- _Document excerpt_
────────────────
She says:  'It has been pretty exciting for the last few weeks. I first realised that we might have it on June 18th when I saw some plots from the Higgs group which showed that the small signal we saw last year was seen again in this year's data. We were then under great pressure to confirm this before the big particle physics conference of the year in Melbourne, starting July 4th. In fact we had only analysed about half of the new data- analysis takes some time. The Higgs is hard to see because it decays quickly. We decided to concentrate on two of its decay modes- Higgs to two photons and Higgs to two Z bosons. These are the cleanest channels. By June 26th the signal had got even stronger and we were getting pretty excited- but we did not know whether our findings were confirmed by the other experimental collaboration CMS. I went to a mini-workshop in Cyprus from June 26th-28th where members of both collaborations were present but we had all been sworn to secrecy. Nobody broke this, but there was something about the happy expressions which made me confident.
────────────────
- _What to produce_
Can you continue the Higgs boson account from its final sentence? The lines that come next are from an unrelated source.

- _Information provided_
────────────────
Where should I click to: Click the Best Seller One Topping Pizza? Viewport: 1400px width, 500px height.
────────────────
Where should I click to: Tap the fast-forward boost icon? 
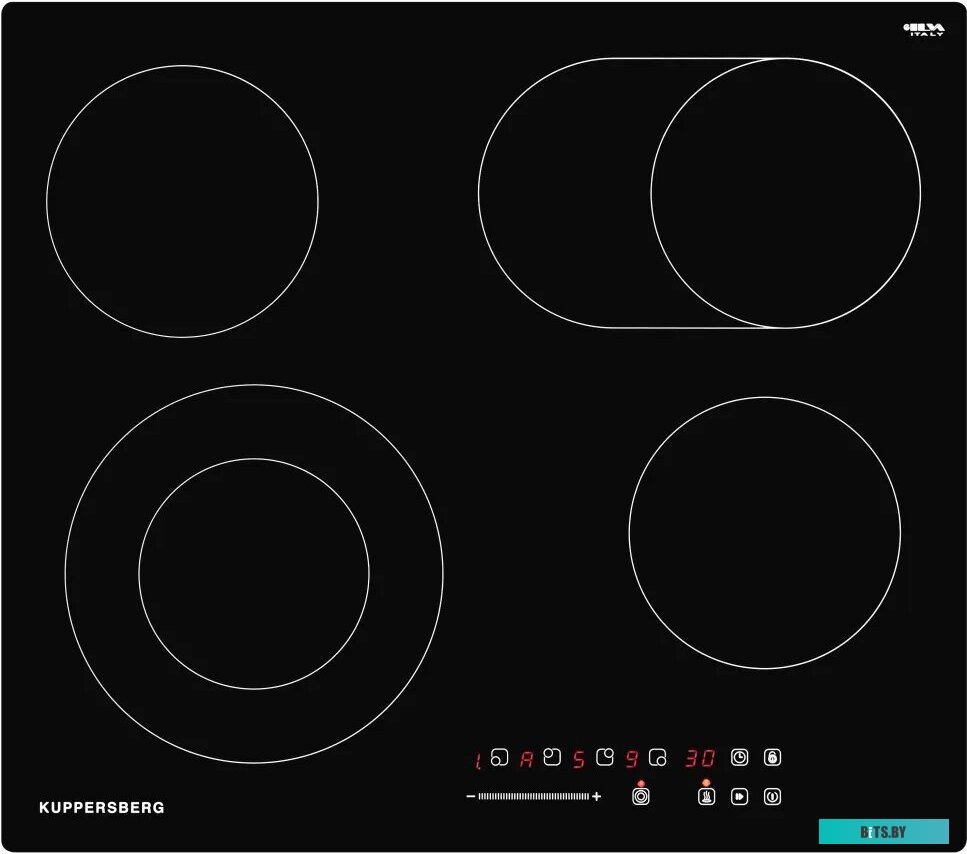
────────────────
- _Result of this exercise_
I was having dinner with friends on the night of June 30th when I received notification though my phone that our results had reached the required statistical significance for a discovery- but still we were not allowed to say anything until the morning of July 4th when an official announcement would be made by both collaborations from CERN and broadcast directly to the Melbourne conference. That morning the lecture theatre in the Denys Wilkinson Building, Keble Rd was packed at 8am to hear the live broadcast. Spontaneous applause broke out as the evidence was revealed to be equally strong in both experiments.

This is a discovery because it has a statistical significance (called 5 sigma significance) such that there is only a one in a million chance that the signal could be generated randomly. Secondly because the signal is seen by two independent experiments ATLAS and CMS which agree on the significance of their signals and on the mass of the Higgs Boson- 126GeV or 134 times the mass of a proton.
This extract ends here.